Subject: [e] cosmos & psyche

 

Well, my new copy of "Cosmos and Psyche" arrived from Amazon a few days ago.
It is a recent publication, running to nearly 500 pages of text.  "Richard
Tarnas is a cultural historian and professor of philosophy and depth
psychology whose first book *The Passion of the Western Mind* became both a
bestseller and required reading at many universities."  [publisher's
description, from the jacket]

That was 15 years ago, so he's riding a Saturn cycle (or it's riding him).
The word is that this new book is a sales pitch for astrology, so it will be
interesting to see how someone of his stature presents such a case in the
early 21st century.  Having read the 1st chapter, I will now report on it,
and maybe keep up a running commentary for awhile if Exegesis remains
available to carry it.

"Our psyche is set up in accord with the structure of the universe, and what
happens in the macrocosm likewise happens in the infinitesimal and most
subjective reaches of the psyche."  Tarnas cites this quote from Carl Jung
to introduce the book.  Under the heading The Birth of the Modern Self he
reproduces a section of Pico della Mirandola's *Oration on the Dignity of
Man*.  Pico has God say to Adam "The nature of all other beings is limited
and constrained within the bounds of laws prescribed by Us.  Thou,
constrained by no limits, in accordance with thine own free will, in whose
hand we have placed thee, shalt ordain for thyself the limits of thy nature.
━━━━━━━━━━━━━━━━
• [Task set]
1 – How would you render this sentence from the post about *Cosmos and Psyche* in Spanish: "It is a recent publication, running to nearly 500 pages of text."
2 – In the post about *Cosmos and Psyche*, what does the passage read like if you start at the words "The word is", stop after "to carry it.", and swap "astrology" for "cosmology"?

• [Provided data]
━━━━━━━━━━━━━━━━
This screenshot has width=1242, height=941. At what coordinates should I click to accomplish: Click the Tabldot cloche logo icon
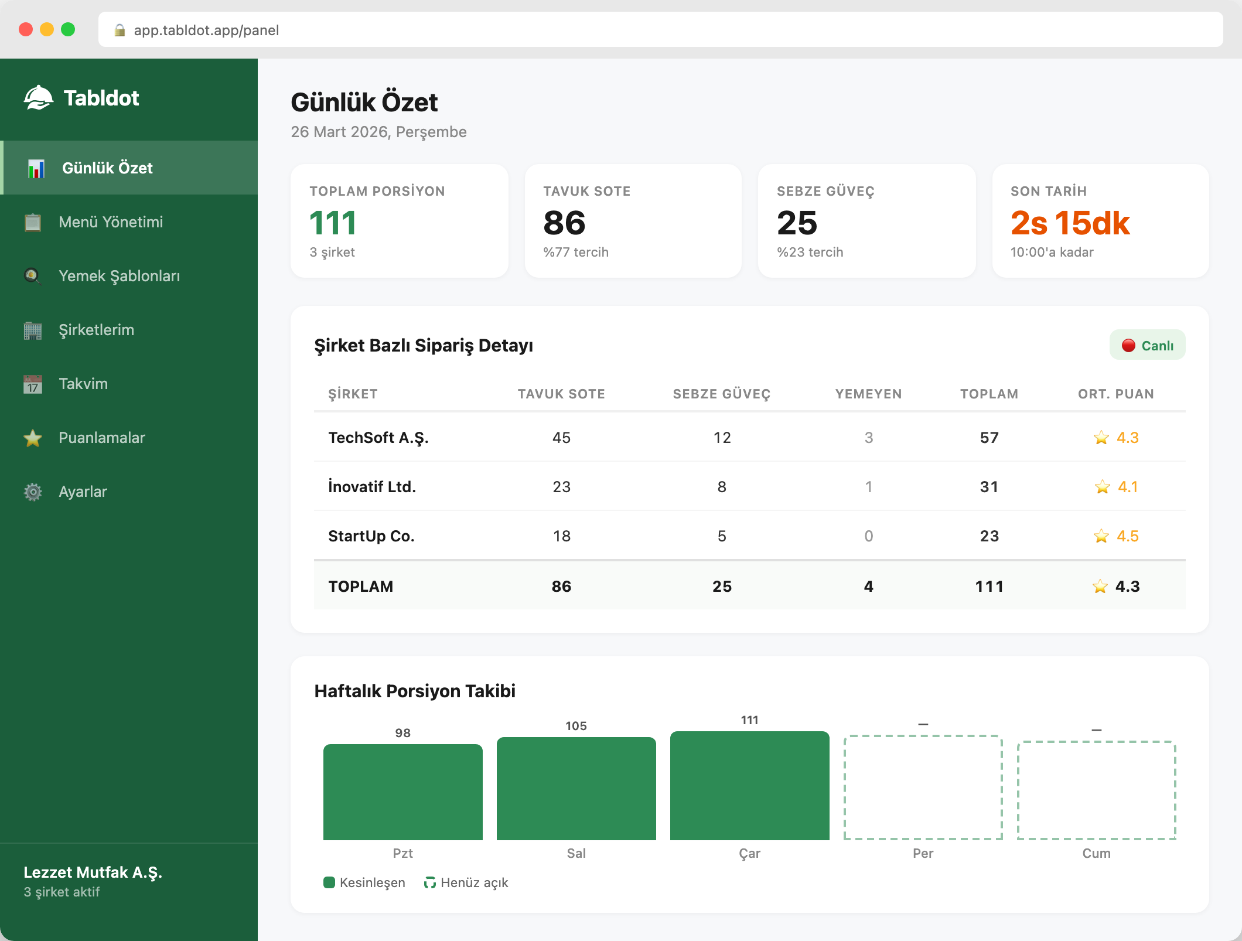(x=38, y=98)
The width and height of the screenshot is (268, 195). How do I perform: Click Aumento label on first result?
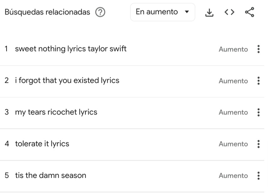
━━━━━━━━━━━━━━━━
• [In response]
1 – Es una publicación reciente, de casi 500 páginas de texto.

2 –
The word is that this new book is a sales pitch for cosmology, so it will be
interesting to see how someone of his stature presents such a case in the
early 21st century.  Having read the 1st chapter, I will now report on it,
and maybe keep up a running commentary for awhile if Exegesis remains
available to carry it.